Nach der Messer-Attacke auf eine 73 Jahre alte Frau am Grazer Leonhardfriedhof herrscht immer noch Angst. Die Pfarre bietet nun einen Begleitdienst für die Grabpflege an.
Bereits am 29. Jänner geschah die schreckliche Tat: Als eine 73-jährige Grazerin das Grab ihres Mannes am Leonhardfriedhof besuchen wollte, wurde sie von einem Unbekannten mit einem Stanley-Messer attackiert. Scheinbar wollte der Mann ihr die Kehle durchschneiden. Nach Wochen im nahen LKH-Universitätsklinikum Graz überlebte die Frau knapp.
Seither fahndet die Polizei mit Hochdruck nach dem Täter. Hinweise aus der Bevölkerung gingen ein und wurden überprüft, das Opfer hat man befragt, sein Umfeld durchleuchtet, auf Friedhöfen sind nach wie vor mehr Streifen unterwegs – und dennoch: Es gibt keine Spur, wer der Täter gewesen sein könnte. Die Polizei bittet nach wie vor, sich mit sachdienlichen Hinweisen zu melden.

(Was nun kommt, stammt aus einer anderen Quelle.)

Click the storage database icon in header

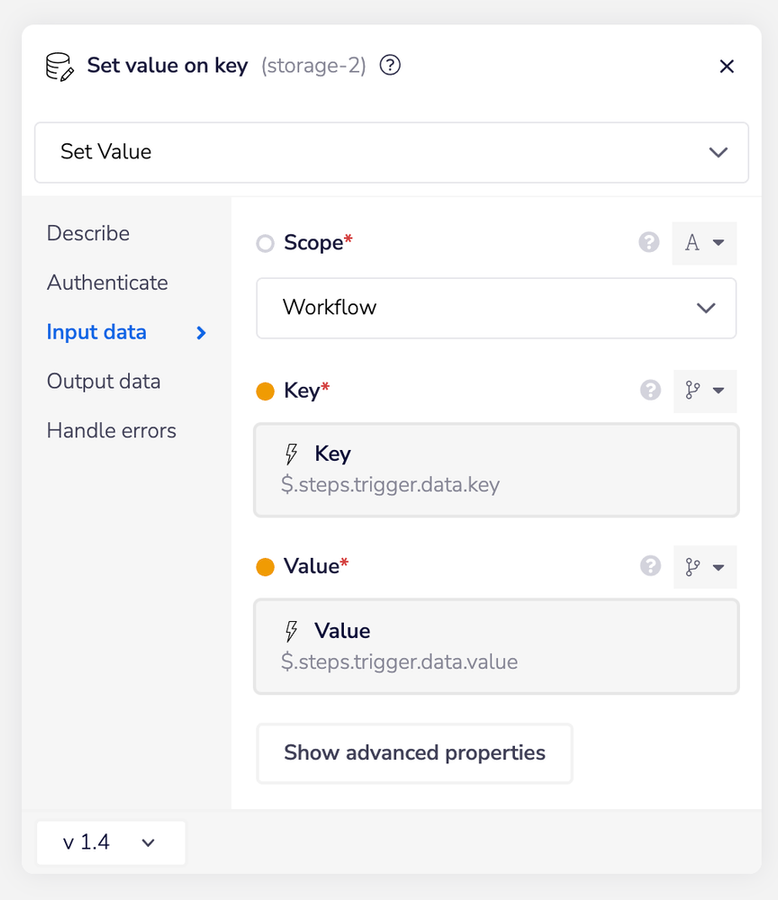click(x=59, y=67)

Vor allem Ältere wünschen sich Sicherheit
Verständlicherweise ist die Unsicherheit in der Pfarrgemeinde groß. Pfarrer Johann Schrei reagiert jetzt: Nachdem vor allem ältere Menschen Sorgen geäußert hatten, startet laut „Kleine Zeitung“ am Freitag ein Begleitdienst. Jeweils um 15 Uhr trifft sich eine ganze Gruppe, angeführt von Mitarbeitern der Pfarre, am Kirchplatz, dann geht man gemeinsam an die Gräber. Zumindest bis Ostern soll das Angebot aufrecht bleiben. Wer möchte, kann sich auch als Begleiter freiwillig melden.